- TO DO
Reproduce the entries below word for word, leaving out the pictures.

- EXTRACTED DATA
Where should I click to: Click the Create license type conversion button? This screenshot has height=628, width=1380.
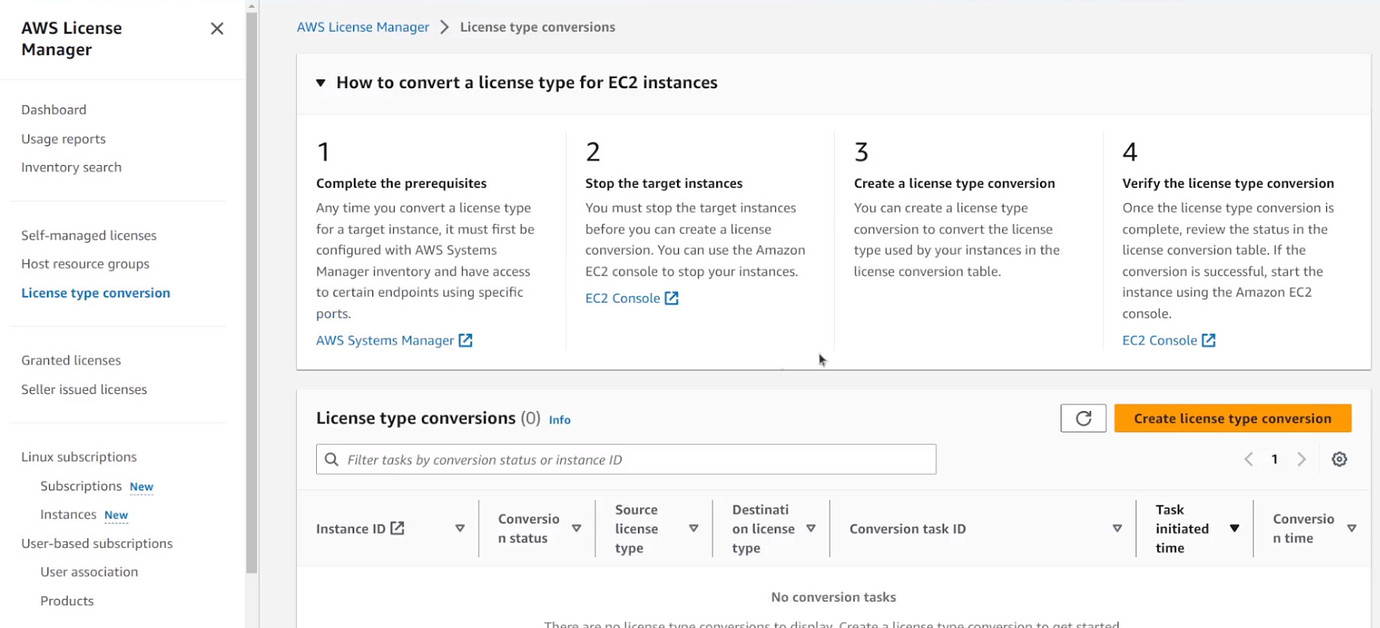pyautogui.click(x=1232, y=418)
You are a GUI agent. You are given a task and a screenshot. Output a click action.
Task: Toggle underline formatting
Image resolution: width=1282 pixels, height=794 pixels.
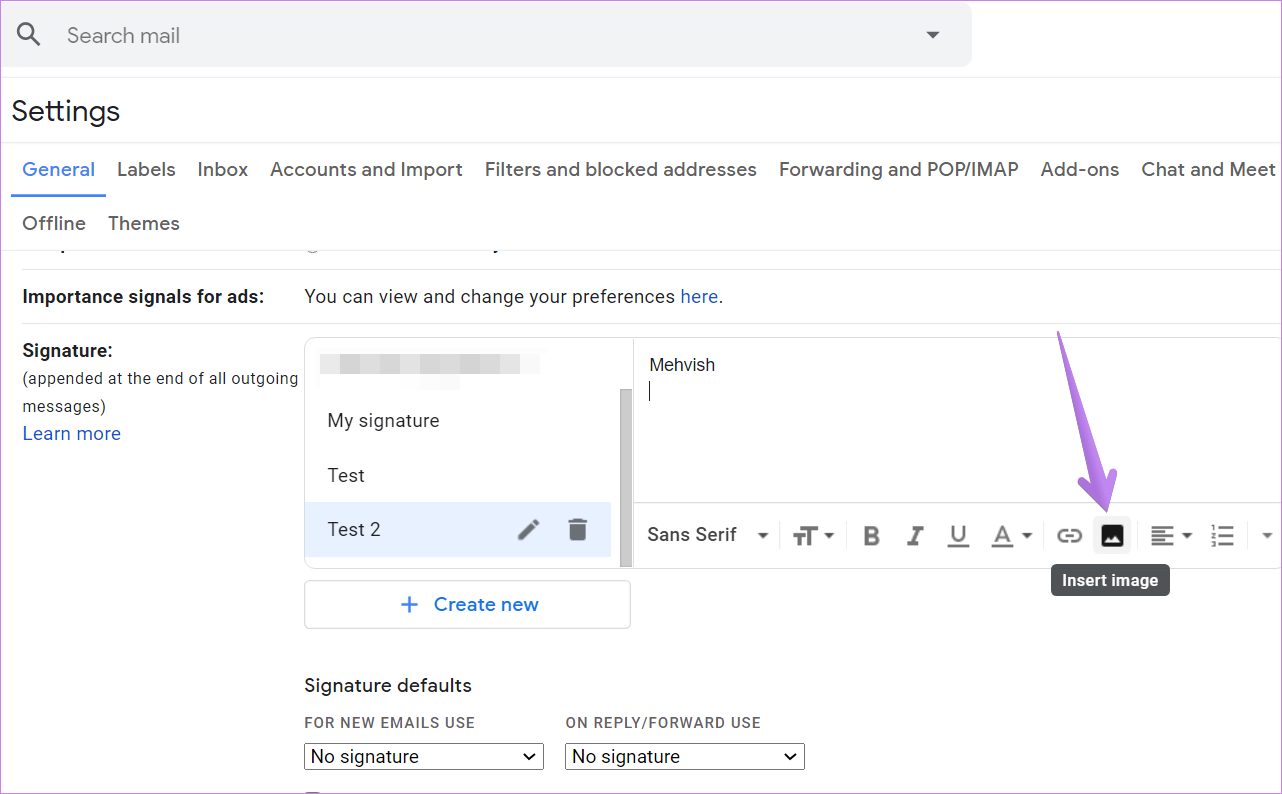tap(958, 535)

- RESULT
Where should I click to: Click the Create license type conversion button? This screenshot has height=628, width=1380.
pyautogui.click(x=1232, y=418)
You are a GUI agent. You are given a task and a screenshot. Output a click action.
Task: Toggle underline formatting
Image resolution: width=1282 pixels, height=794 pixels.
tap(958, 535)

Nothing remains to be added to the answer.